Task goal
Reproduce each of the following records word for word, with no changes.

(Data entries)
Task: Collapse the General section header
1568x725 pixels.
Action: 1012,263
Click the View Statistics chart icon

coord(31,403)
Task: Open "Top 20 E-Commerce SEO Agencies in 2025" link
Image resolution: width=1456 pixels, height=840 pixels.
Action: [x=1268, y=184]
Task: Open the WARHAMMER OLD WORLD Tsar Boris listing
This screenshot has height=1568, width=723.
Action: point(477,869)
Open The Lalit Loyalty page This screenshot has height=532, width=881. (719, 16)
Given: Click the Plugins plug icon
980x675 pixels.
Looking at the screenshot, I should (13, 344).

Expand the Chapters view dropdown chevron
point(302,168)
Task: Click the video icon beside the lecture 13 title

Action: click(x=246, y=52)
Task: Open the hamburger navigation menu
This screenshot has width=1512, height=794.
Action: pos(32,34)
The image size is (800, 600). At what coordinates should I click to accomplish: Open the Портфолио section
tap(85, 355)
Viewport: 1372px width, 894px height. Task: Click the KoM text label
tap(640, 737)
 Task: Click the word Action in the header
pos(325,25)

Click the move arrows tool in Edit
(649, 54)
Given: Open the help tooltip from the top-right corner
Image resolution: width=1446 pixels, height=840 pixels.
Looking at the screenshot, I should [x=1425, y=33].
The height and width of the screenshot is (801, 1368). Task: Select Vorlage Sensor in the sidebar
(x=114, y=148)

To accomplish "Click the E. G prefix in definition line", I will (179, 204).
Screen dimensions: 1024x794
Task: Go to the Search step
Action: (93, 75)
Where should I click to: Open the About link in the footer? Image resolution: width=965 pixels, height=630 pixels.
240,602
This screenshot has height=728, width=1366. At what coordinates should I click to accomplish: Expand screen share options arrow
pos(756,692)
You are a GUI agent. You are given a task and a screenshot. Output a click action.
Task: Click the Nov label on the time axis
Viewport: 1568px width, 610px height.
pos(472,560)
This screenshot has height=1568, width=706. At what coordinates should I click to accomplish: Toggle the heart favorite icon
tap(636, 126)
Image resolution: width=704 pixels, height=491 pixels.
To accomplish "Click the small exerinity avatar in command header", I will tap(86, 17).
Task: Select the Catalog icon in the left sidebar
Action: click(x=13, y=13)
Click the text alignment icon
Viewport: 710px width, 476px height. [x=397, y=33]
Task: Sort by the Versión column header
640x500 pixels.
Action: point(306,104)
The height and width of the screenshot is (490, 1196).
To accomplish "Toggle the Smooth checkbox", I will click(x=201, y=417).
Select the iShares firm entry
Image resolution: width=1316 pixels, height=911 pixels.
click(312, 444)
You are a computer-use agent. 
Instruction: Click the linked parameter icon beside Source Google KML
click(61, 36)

Exercise answer
Task: Collapse the General section header
1568x725 pixels.
Action: 1012,263
Click the View Statistics chart icon

coord(31,403)
Task: Open "Top 20 E-Commerce SEO Agencies in 2025" link
Image resolution: width=1456 pixels, height=840 pixels.
Action: [x=1268, y=184]
Task: Open the WARHAMMER OLD WORLD Tsar Boris listing
This screenshot has height=1568, width=723.
Action: point(477,869)
Open The Lalit Loyalty page This screenshot has height=532, width=881. (719, 16)
Given: Click the Plugins plug icon
980x675 pixels.
Looking at the screenshot, I should (13, 344).

Expand the Chapters view dropdown chevron
point(302,168)
Task: Click the video icon beside the lecture 13 title

Action: click(x=246, y=52)
Task: Open the hamburger navigation menu
This screenshot has width=1512, height=794.
Action: pos(32,34)
The image size is (800, 600). At what coordinates should I click to accomplish: Open the Портфолио section
tap(85, 355)
Viewport: 1372px width, 894px height. Task: Click the KoM text label
tap(640, 737)
 Task: Click the word Action in the header
pos(325,25)

Click the move arrows tool in Edit
(649, 54)
Given: Open the help tooltip from the top-right corner
Image resolution: width=1446 pixels, height=840 pixels.
Looking at the screenshot, I should [x=1425, y=33].
The height and width of the screenshot is (801, 1368). Task: Select Vorlage Sensor in the sidebar
(x=114, y=148)

To accomplish "Click the E. G prefix in definition line", I will (179, 204).
Screen dimensions: 1024x794
Task: Go to the Search step
Action: (93, 75)
Where should I click to: Open the About link in the footer? Image resolution: width=965 pixels, height=630 pixels.
240,602
This screenshot has height=728, width=1366. At what coordinates should I click to accomplish: Expand screen share options arrow
pos(756,692)
You are a GUI agent. You are given a task and a screenshot. Output a click action.
Task: Click the Nov label on the time axis
Viewport: 1568px width, 610px height.
pos(472,560)
This screenshot has height=1568, width=706. At what coordinates should I click to accomplish: Toggle the heart favorite icon
tap(636, 126)
Image resolution: width=704 pixels, height=491 pixels.
To accomplish "Click the small exerinity avatar in command header", I will tap(86, 17).
Task: Select the Catalog icon in the left sidebar
Action: click(x=13, y=13)
Click the text alignment icon
Viewport: 710px width, 476px height. [x=397, y=33]
Task: Sort by the Versión column header
640x500 pixels.
Action: point(306,104)
The height and width of the screenshot is (490, 1196).
To accomplish "Toggle the Smooth checkbox", I will click(x=201, y=417).
Select the iShares firm entry
Image resolution: width=1316 pixels, height=911 pixels.
click(312, 444)
You are a computer-use agent. 
Instruction: Click the linked parameter icon beside Source Google KML
click(61, 36)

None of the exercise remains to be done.